[AIM OF THE TASK] What is the number of lines in the data that hold the string "Given"? Reply with that number only.
(RECORDS FOR THIS EXERCISE begins)
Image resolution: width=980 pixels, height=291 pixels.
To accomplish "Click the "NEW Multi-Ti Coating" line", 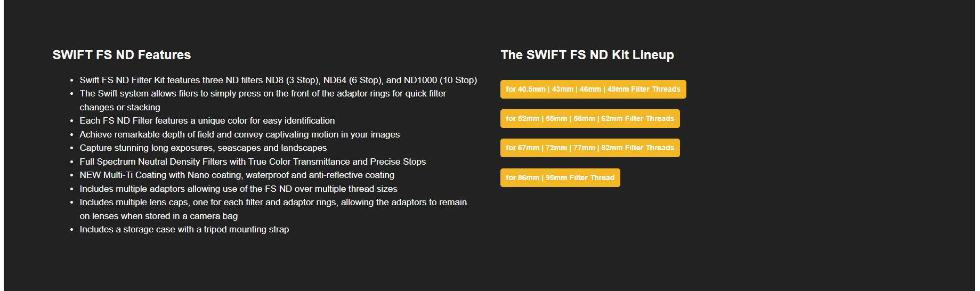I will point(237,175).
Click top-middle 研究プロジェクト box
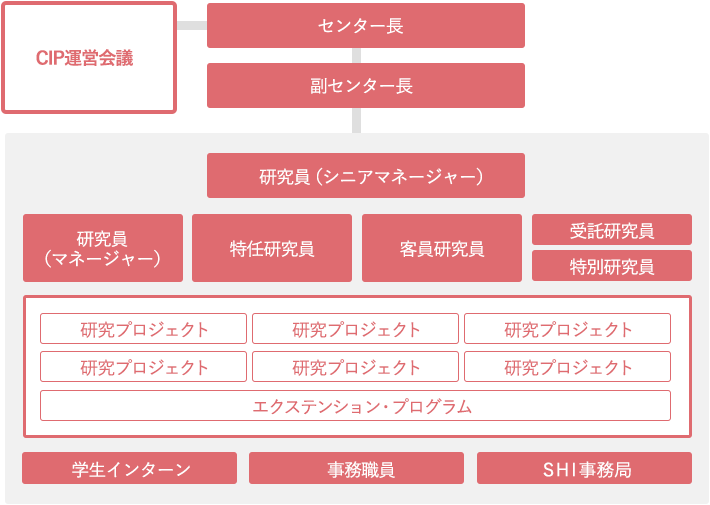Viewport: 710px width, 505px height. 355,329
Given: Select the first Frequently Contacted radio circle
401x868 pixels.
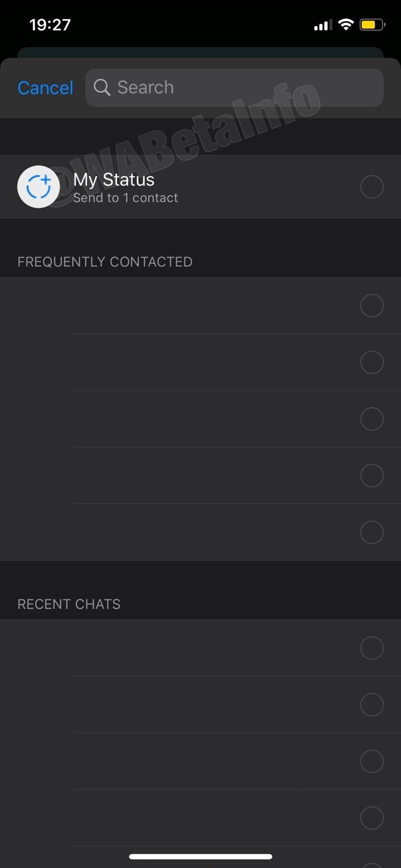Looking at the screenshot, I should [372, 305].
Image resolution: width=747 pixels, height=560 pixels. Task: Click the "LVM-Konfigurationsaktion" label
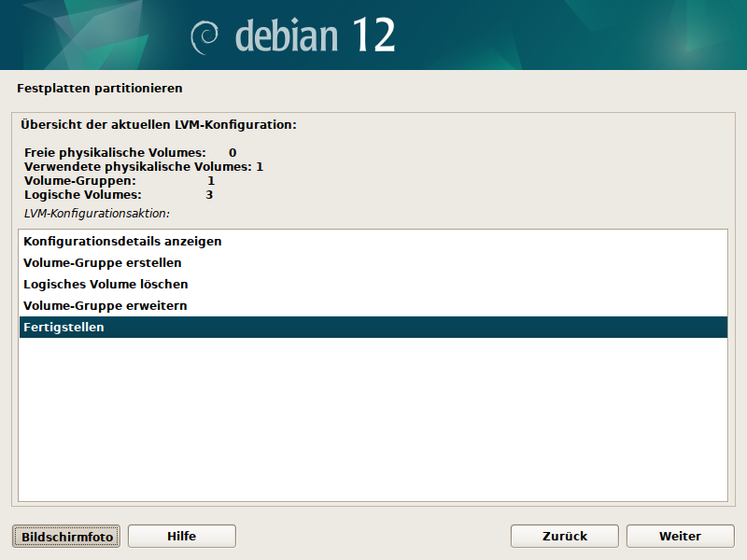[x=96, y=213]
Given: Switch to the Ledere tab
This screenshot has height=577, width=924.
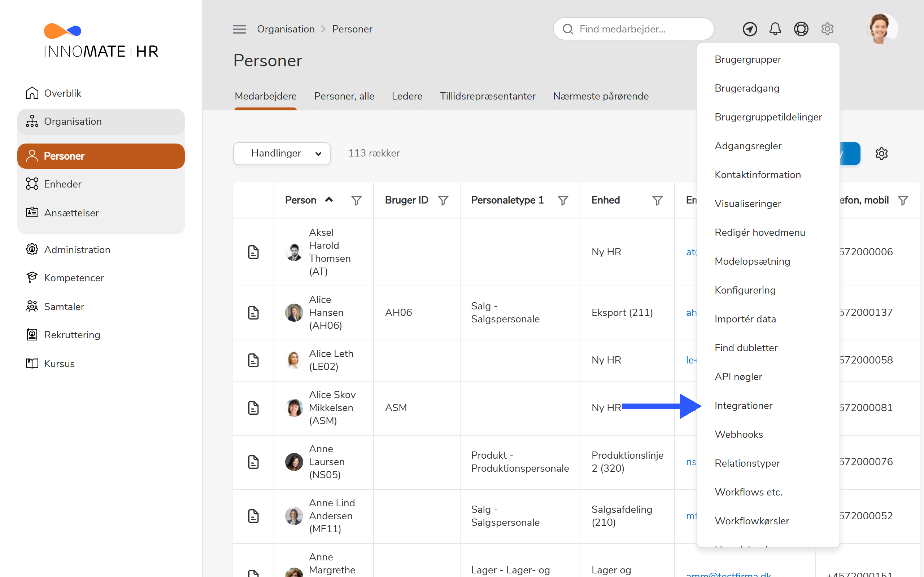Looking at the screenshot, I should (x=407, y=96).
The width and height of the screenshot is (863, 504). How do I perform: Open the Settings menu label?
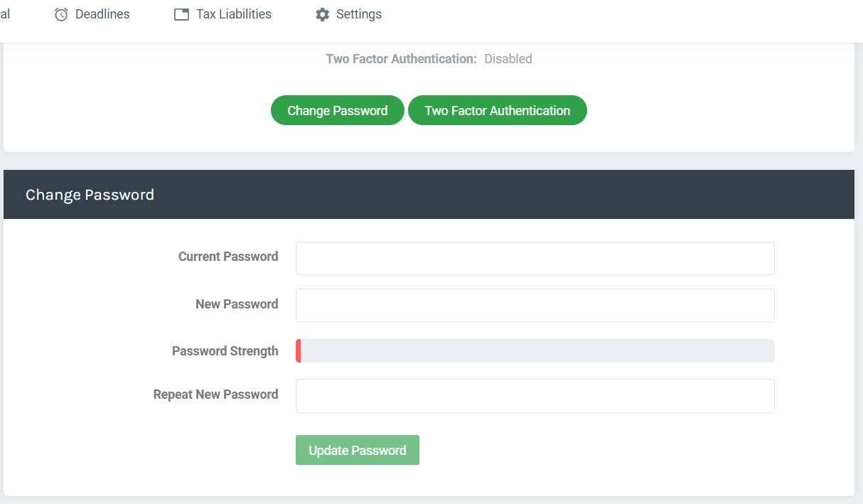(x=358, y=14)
(RECORDS FOR THIS EXERCISE ends)
(RECORDS FOR THIS EXERCISE begins)
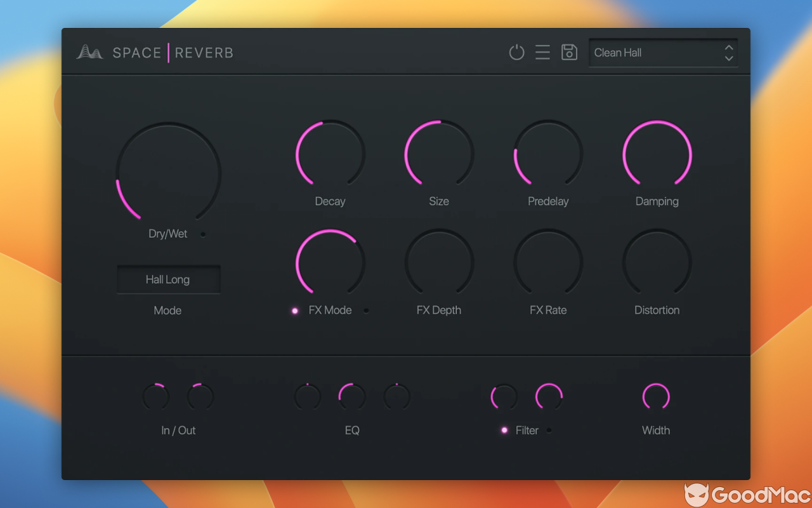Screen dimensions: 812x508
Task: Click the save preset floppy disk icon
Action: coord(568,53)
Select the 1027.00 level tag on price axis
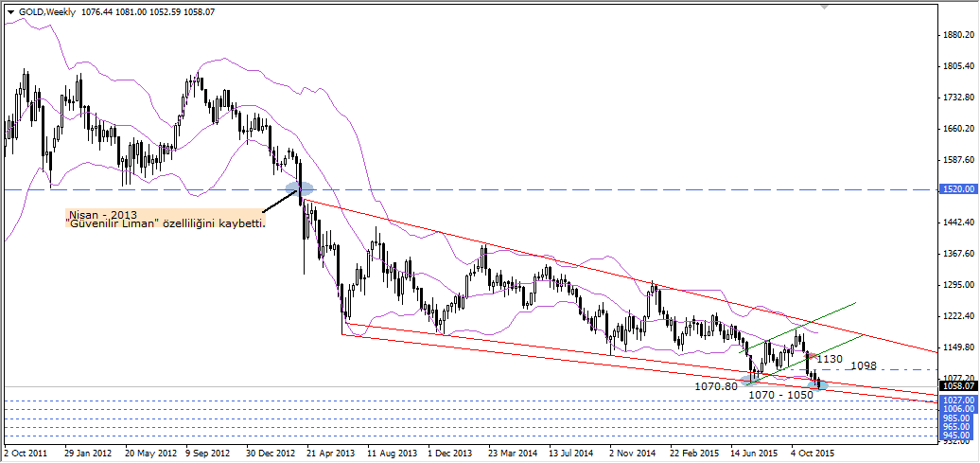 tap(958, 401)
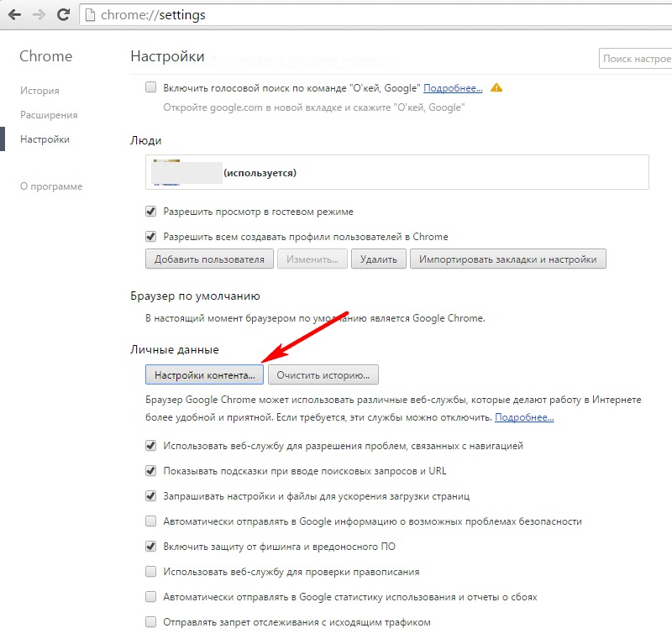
(RECORDS FOR THIS EXERCISE ends)
[WRITTEN SOLUTION] 2